# What's wrong with cheap ND filters?



## omar (Aug 15, 2013)

Should I go for a Hoya ND filter? These seem to cost quite expensive and you can only get one grade at a time

I've just seen a filter on eBay - does all the ranges, from ND2 to ND400 for £9.99
It's a filter!
How could I go wrong?

Thanks


Omar


----------



## Dylan777 (Aug 15, 2013)

I wouldn't put $20 filter on my *L*.

My 2cents: I found BW is super in term of protecting the front element - it's SOLID. It delivers great quality.


----------



## gferdinandsen (Aug 15, 2013)

omar said:


> Should I go for a Hoya ND filter? These seem to cost quite expensive and you can only get one grade at a time
> 
> I've just seen a filter on eBay - does all the ranges, from ND2 to ND400 for £9.99
> It's a filter!
> ...




Variable ND leave a cross pattern at higher ND levels. Trust me (I have a $300 vari ND). You are best to get a .3, .6, and .9.

I like Lee filters, they work with both my 82mm and my 77mm lenses.


----------



## omar (Aug 15, 2013)

how much better would a £50 nd lens be than a £5 from ebay?

thanks

i won't go for the variable nd given the advice above


----------



## Viggo (Aug 15, 2013)

I bought a cheap ND filter once, only 3 stops, but the sharpness went completely out the window and it left a very green cast to everything, it was useless even if you didn't care about IQ. I bought a Marumi ND8 instead, expensive but couldn't see any degradation in IQ.


----------



## deletemyaccount (Aug 15, 2013)

Color cast and soft images will find your way with inferior filters. I love Lee Filters as well until you wait an indefinitely ite time for their big stopper.


----------



## Viggo (Aug 15, 2013)

Paul W. H said:


> Viggo said:
> 
> 
> > I bought a cheap ND filter once, only 3 stops, but the sharpness went completely out the window and it left a very green cast to everything, it was useless even if you didn't care about IQ. I bought a Marumi ND8 instead, expensive but couldn't see any degradation in IQ.
> ...



I knew this was a cheapo though, it said only ND filter on it ;D It was just to test it out, if I could AF through it.


----------



## Paul W. H (Aug 15, 2013)

omar said:


> how much better would a £50 nd lens be than a £5 from ebay?



Be aware that there are counterfeit filters on E-Bay, I should know, I bought some in the UK.

How did I know !!, they could not even spell the manufacturers name correctly, I got a pretty quick refund from the seller after I sent an email.

If the price seems too good .................................


----------



## omar (Aug 15, 2013)

ok. i am convinced to invest

lee filters are square??
do i need to buy a separate holder?
will this holder work with all lens sizes?

what are the options for me to buy - looking for brand names

i have:

- hoya
- lee filters
- Marumi - no good availability in UK

anything else to consider?

*ALSO*: what do i need? n2, n4... n400??
what should i start with?

thanks


----------



## neuroanatomist (Aug 15, 2013)

omar said:


> I've just seen a filter on eBay - does all the ranges, from ND2 to ND400 for £9.99
> It's a filter!
> How could I go wrong?



LOL. How, indeed?


----------



## emag (Aug 15, 2013)

I bought this $40 77mm ND1000 filter through ebay ('bondscamera', Hong Kong), brand name on the filter is Camdiox

http://www.ebay.com/itm/350576100078

Also this $21 Cokin P size graduated and ND filter set with holder and adapters through ebay ('mambate', New Jersey)

http://www.ebay.com/itm/281097436699

Both work well for me and my uses.....YMMV. If you just want to get something decent that is actually available so you can play around with it then I would recommend both of these.
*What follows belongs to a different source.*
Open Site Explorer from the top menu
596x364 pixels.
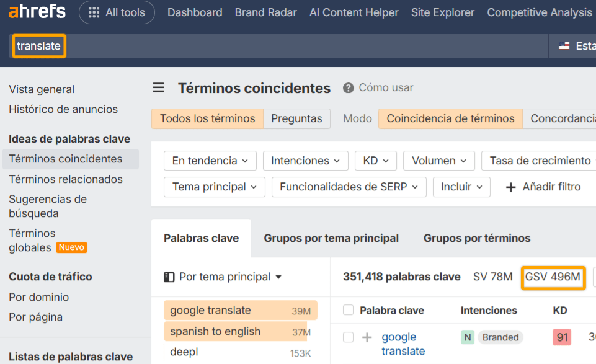pos(442,12)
Purists may cringe but they are welcome to PM me so I can give them my mailing address for that elusive Lee Big Stopper and other top shelf items they want to send me. 

I was recently in my local BestBuy and found a 77mm CPL and 77mm ND3 that included a 72-77 adapter. Reasonable price and they work on all of my larger lenses including the 300/4L and 400/5.6 and most happily the Tokina 11-16/2.8.

I would strongly recommend against a variable ND, there may be some that do not exhibit the cross effect at higher density levels but the vast majority do, particularly any of the lower priced ones.


----------



## bluesphoto (Aug 15, 2013)

omar said:


> ok. i am convinced to invest
> 
> lee filters are square??
> do i need to buy a separate holder?
> ...



Hi omar,

I suggest you start with reading this :http://www.redbubble.com/people/peterh111/journal/4421304-the-ultimate-guide-to-neutral-density-filters
I found it to be very useful to learn about nd filters and which to buy.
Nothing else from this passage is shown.